Vibe coding is the practice of building applications by describing what you want in plain English (or whatever language you speak), rather than writing code line by line. You type something like "build me a quiz app with a leaderboard"* and an AI tool like ChatGPT, Claude, or Cursor starts writing the code for you. You tweak, prompt again, and keep refining until the thing works the way you want.
The term was coined by AI researcher Andrej Karpathy in early 2025, and it stuck immediately because it describes exactly what the experience feels like. You're not grinding through syntax, you're just... vibing your way to a finished product.
Your Options: Web-Based vs. Desktop
There are two main categories of vibe coding tools right now.
Web-based tools are the easiest on-ramp. Apps like Replit, Lovable, Base44, Google AI Studio, Bolt, and a dozen others let you open a browser, type a prompt, and immediately see a preview of what you're building. No installation, no setup. Most of them offer a free tier to get started, though you'll hit limits quickly if you're building something substantial. In my experience, Google AI Studio gives you the most mileage for free, but Replit and Loveable provide the easiest experience from idea to published application.
You can also use the standard chat windows of ChatGPT, Claude, or Gemini to vibe code, but the experience is generally better in apps built specifically for the purpose, since they come with a live preview window and are designed around the back-and-forth of iterative building.

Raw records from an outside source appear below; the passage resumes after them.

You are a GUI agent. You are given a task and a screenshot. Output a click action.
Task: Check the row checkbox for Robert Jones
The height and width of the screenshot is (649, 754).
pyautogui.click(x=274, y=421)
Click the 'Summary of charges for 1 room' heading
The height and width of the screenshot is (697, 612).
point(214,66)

Desktop apps like Antigravity, Codex, Claude Code, and Cursor are more powerful and give you more customization. The trade-off is that getting your finished project live on the internet usually takes a few more steps. That said, desktop tools unlock something web apps don't: the ability to create workflows that interact directly with files on your computer, which opens up a whole different class of automation possibilities.

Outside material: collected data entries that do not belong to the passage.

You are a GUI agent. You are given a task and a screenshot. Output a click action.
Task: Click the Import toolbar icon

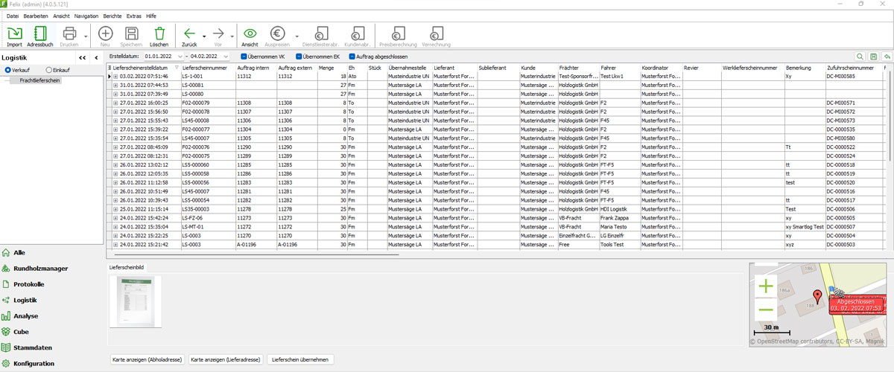click(14, 35)
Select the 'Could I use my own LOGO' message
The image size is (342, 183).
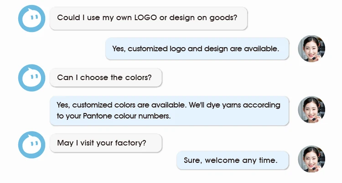pos(148,18)
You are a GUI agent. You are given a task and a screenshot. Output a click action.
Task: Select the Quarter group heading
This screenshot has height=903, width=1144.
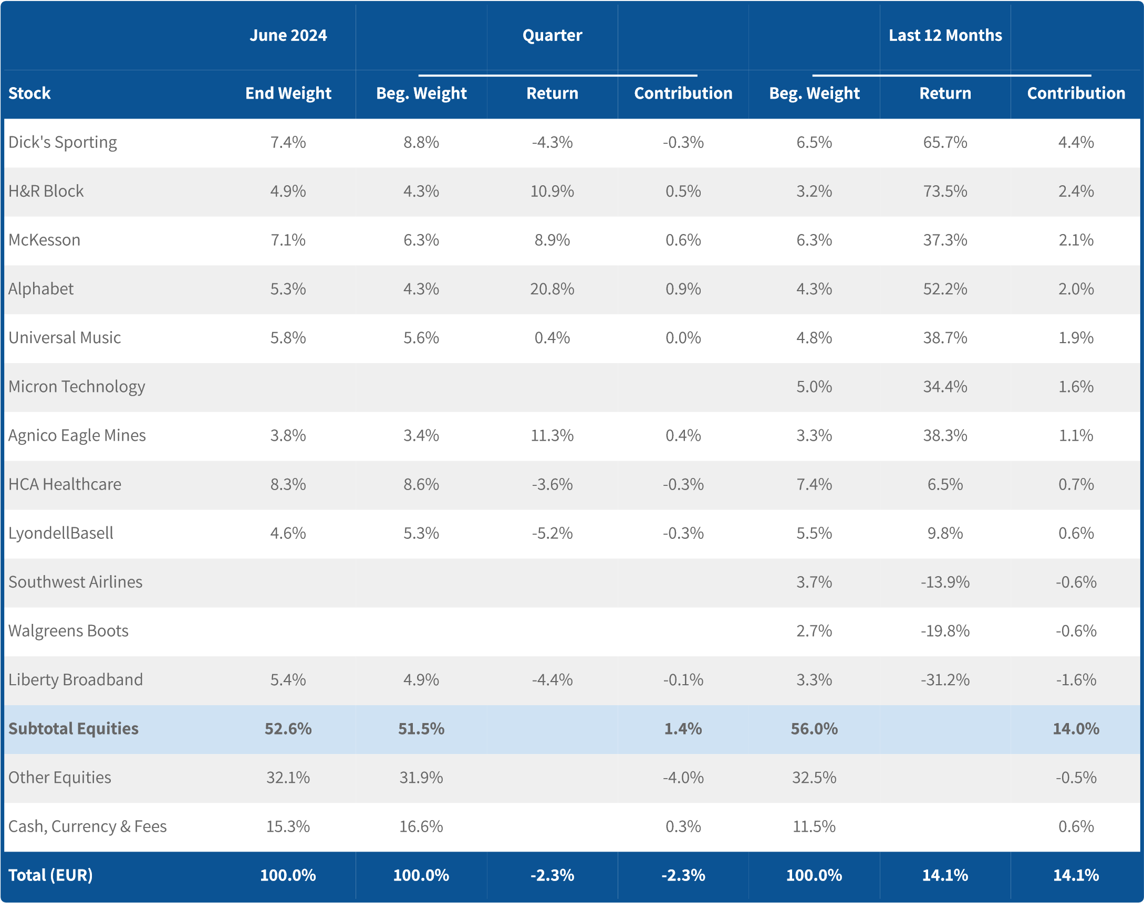(x=552, y=35)
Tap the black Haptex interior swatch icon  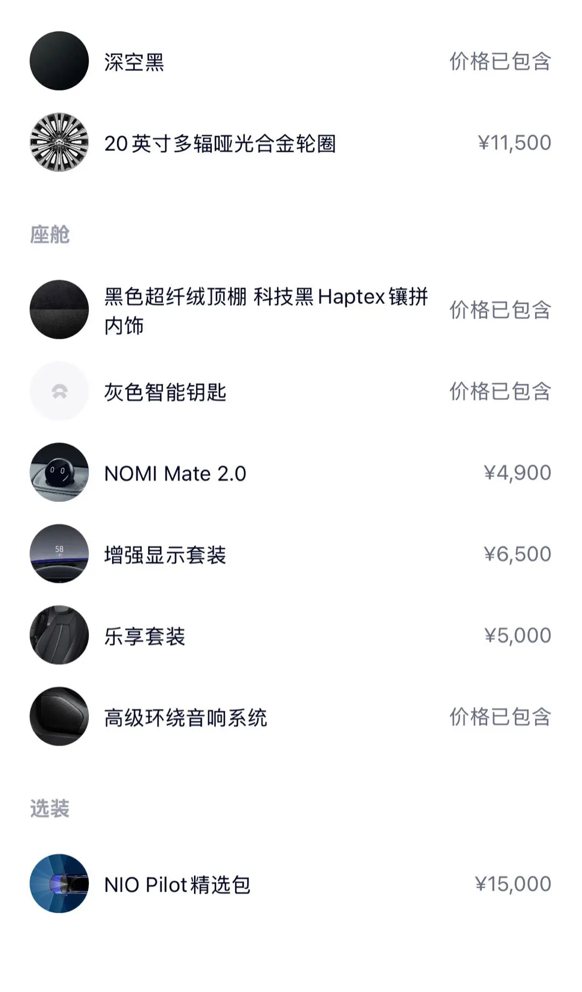pos(59,310)
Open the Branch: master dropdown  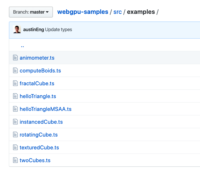click(x=31, y=12)
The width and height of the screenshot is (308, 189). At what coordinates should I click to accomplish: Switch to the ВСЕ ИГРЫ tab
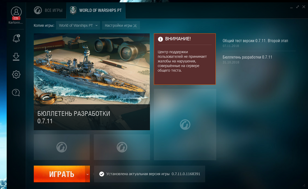(x=48, y=10)
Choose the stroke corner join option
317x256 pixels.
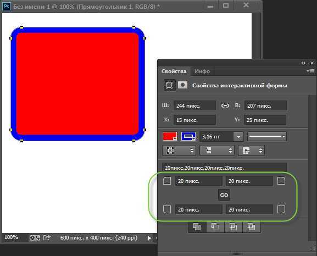[251, 151]
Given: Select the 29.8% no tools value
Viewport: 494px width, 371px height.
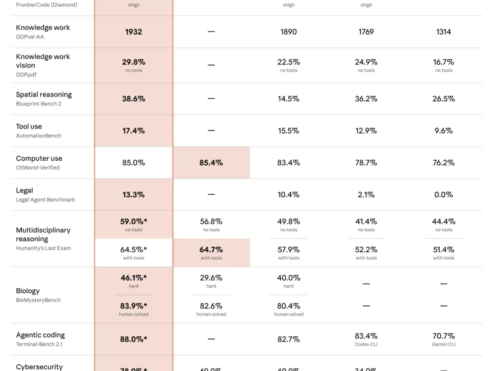Looking at the screenshot, I should point(133,66).
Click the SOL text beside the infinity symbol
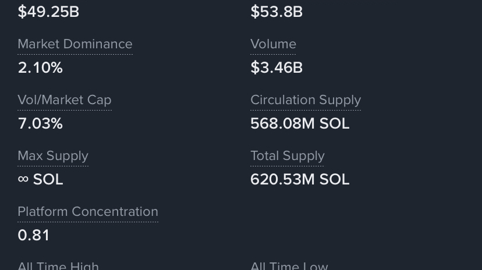Image resolution: width=482 pixels, height=270 pixels. coord(48,179)
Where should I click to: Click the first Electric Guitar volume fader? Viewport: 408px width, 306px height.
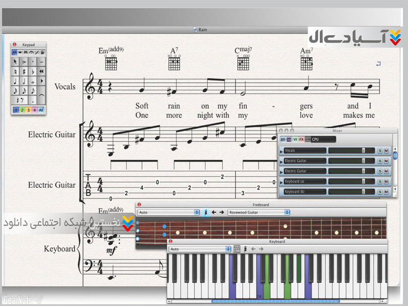(x=363, y=161)
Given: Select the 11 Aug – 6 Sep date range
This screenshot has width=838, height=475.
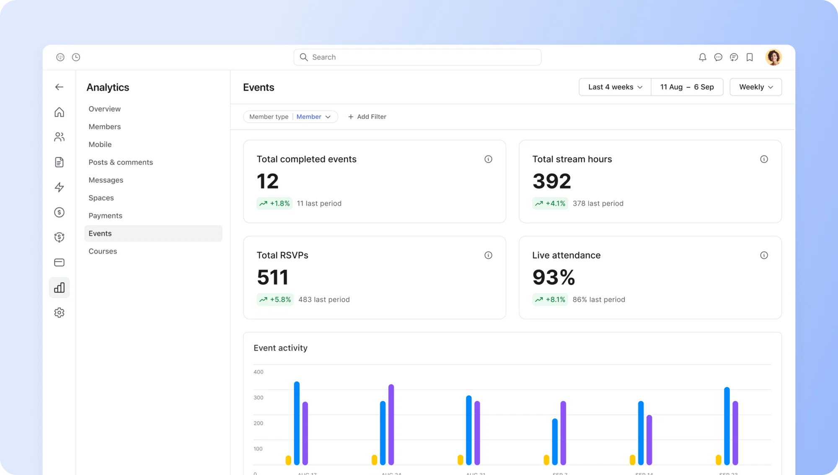Looking at the screenshot, I should coord(687,87).
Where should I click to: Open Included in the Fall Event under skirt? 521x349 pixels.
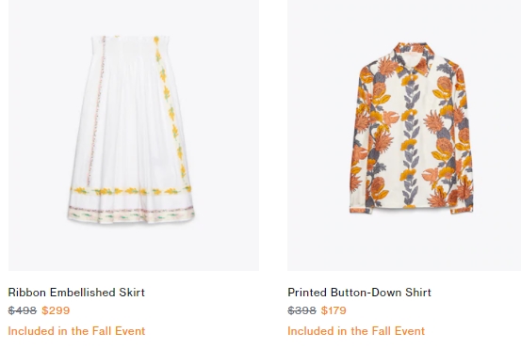pos(76,331)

The Path from Idea to Product
One of the things that makes web-based vibe coding so compelling is how fast the idea-to-product pipeline is. You can go from "I have a concept" to "here's a link" in an afternoon. Web apps host your project for you, which means your product is instantly shareable the moment you're happy with it. That's a big deal if you've ever sat on an idea because the technical lift felt too high.
A Money-Saving Tip
All these tools cost money once you go beyond the free tier. They charge based on AI usage and "agent credits." A smart way to stretch your budget: develop and refine your prompt using the free versions of ChatGPT, Gemini, or Claude first. Get your description tight and clear before you paste it into your vibe coding app. The more efficient your prompting, the less you'll be charged.
Real Examples
One project I built using Replit is GeoDataDuel. It is a fairly complex app with real-time "Kahoot"-style capabilities and a large dataset. The final result was more capable than I expected it would be, and the whole thing came together much faster than traditional development would have allowed. You can view that game on themarketshop.com. (Most of the games there were built with one or more the apps I mentioned in his post).
On the desktop side, I used Claude Code to build https://popswiper.com — a data-driven site where people can vote on pop culture lists. The kind of thing that would have taken many hours to build the old-fashioned way.
Is It Right for You?
If you've ever had an app idea but felt blocked by the technical side of building it, vibe coding removes that wall. The tools are accessible, most are free to start, and the learning curve is mostly just learning how to prompt well which gets easier fast.
Start simple, iterate often, and don't be afraid to try a few different tools to see which one clicks for you. The vibe coding ecosystem is moving fast, and there's never been a better time to jump in.